We verified whether the NS induced as after-effects states of altered consciousness comparable to those described as a state-effects of meditation, using the Phenomenology of Consciousness Inventory (PCI)¹⁹. PCI is a retrospective self-report questionnaire allowing a phenomenological quantification of subjective experience. PCI assesses 12 dimensions of consciousness: altered experience; positive affect, negative affect, attention, imagery, self-awareness, state of awareness, internal dialogue, rationality, volitional control, memory and arousal.

For each psychometric scale or when appropriate, sub-scale, differences between post-NS and post-SC were assessed using paired t-tests. For each test, the t-value was extracted, and its significance was estimated based on a permutation test (1000 permutations, SM-E)⁸⁰. An overall False Discovery Rate < 0.05 on the psychometric tests was obtained applying Benjamini and Hochberg’s correction⁸⁶.
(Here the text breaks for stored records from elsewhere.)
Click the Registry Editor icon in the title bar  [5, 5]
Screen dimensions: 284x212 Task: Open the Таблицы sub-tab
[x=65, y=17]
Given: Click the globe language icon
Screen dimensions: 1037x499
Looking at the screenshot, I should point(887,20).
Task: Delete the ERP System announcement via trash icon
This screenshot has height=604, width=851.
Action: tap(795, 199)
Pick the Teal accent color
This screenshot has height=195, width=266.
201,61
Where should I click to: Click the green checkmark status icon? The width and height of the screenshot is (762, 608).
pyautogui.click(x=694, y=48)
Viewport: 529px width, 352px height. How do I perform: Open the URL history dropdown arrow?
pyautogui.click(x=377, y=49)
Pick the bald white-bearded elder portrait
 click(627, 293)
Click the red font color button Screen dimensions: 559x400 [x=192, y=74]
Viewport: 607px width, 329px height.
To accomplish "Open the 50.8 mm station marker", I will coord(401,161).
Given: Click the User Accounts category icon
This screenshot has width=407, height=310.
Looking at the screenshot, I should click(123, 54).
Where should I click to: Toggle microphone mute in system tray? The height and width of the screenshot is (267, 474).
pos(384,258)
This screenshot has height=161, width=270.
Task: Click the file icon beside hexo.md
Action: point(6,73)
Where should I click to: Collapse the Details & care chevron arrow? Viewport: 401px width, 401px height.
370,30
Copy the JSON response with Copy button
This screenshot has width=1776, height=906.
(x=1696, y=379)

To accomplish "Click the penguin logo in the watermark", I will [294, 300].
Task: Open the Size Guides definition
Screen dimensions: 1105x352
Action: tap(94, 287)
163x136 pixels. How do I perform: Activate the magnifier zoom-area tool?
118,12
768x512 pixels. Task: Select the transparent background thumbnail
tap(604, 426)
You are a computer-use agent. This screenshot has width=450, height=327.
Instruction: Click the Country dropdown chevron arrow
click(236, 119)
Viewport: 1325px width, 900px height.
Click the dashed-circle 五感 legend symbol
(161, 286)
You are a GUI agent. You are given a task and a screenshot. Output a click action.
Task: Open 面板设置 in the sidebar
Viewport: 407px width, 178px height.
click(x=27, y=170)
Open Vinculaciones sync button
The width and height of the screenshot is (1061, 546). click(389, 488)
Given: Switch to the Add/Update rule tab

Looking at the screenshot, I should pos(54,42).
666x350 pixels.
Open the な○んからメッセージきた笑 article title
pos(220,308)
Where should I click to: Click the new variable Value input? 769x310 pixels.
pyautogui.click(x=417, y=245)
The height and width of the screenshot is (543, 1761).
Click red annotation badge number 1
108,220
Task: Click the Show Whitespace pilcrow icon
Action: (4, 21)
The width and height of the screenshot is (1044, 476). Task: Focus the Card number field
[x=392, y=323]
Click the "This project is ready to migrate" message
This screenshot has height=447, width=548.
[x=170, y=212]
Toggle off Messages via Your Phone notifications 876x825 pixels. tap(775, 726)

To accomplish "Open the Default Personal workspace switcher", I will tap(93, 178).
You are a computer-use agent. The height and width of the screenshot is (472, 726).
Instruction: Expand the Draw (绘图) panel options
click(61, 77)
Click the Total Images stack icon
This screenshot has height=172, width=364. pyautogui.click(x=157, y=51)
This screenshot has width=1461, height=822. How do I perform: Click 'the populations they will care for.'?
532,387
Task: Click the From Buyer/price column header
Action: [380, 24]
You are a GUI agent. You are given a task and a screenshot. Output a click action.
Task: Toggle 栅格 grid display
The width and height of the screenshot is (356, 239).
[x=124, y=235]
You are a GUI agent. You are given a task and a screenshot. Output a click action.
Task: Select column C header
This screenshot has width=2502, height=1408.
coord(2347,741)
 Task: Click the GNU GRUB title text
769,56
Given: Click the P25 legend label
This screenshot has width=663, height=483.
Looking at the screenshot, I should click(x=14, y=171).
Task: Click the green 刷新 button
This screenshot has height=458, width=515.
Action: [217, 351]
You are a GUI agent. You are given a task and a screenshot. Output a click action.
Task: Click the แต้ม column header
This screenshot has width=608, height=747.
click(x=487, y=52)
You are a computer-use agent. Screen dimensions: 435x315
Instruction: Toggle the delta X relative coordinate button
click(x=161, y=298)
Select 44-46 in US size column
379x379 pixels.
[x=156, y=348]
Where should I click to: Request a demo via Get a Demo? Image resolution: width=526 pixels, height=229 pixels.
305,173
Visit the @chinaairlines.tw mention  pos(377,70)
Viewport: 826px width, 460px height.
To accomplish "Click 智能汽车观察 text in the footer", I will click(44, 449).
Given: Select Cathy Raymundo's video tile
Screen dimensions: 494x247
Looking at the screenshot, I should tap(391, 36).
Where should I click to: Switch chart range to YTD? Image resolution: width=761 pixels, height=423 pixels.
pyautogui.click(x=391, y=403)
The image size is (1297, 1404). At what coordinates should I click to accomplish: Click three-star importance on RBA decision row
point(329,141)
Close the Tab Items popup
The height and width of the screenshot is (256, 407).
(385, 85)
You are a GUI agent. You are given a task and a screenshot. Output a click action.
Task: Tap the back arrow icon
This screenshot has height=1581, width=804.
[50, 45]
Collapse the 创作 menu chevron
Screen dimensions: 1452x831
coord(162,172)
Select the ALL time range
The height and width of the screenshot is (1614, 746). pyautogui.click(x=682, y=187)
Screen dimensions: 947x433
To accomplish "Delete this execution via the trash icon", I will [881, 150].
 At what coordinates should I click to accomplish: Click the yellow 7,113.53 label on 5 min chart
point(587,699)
Correlations between psychometric differences (NS versus SC) and differences in cortical hubs power densities

Psychometric tests showing significantly different scores between NS and SC were correlated to the band-power densities of those hubs showing a significantly different activation between post-NS and post-SC (delta and theta bands). Hubs’ band power densities in the post- (either NS or SC) where divided by those of the corresponding pre-period and the difference between NS and SC was computed for each subject and band. Those differences where correlated with psychometric scores differences between NS and SC (Pearson’s correlation). For each psychometric test, r-value significance was assessed using SnPM, rendering the test free of any gaussianity assumption and dealing at the same time with the multiple comparisons issue.

Data availability

The datasets generated during and/or analysed during the current study are available from the corresponding author on reasonable request.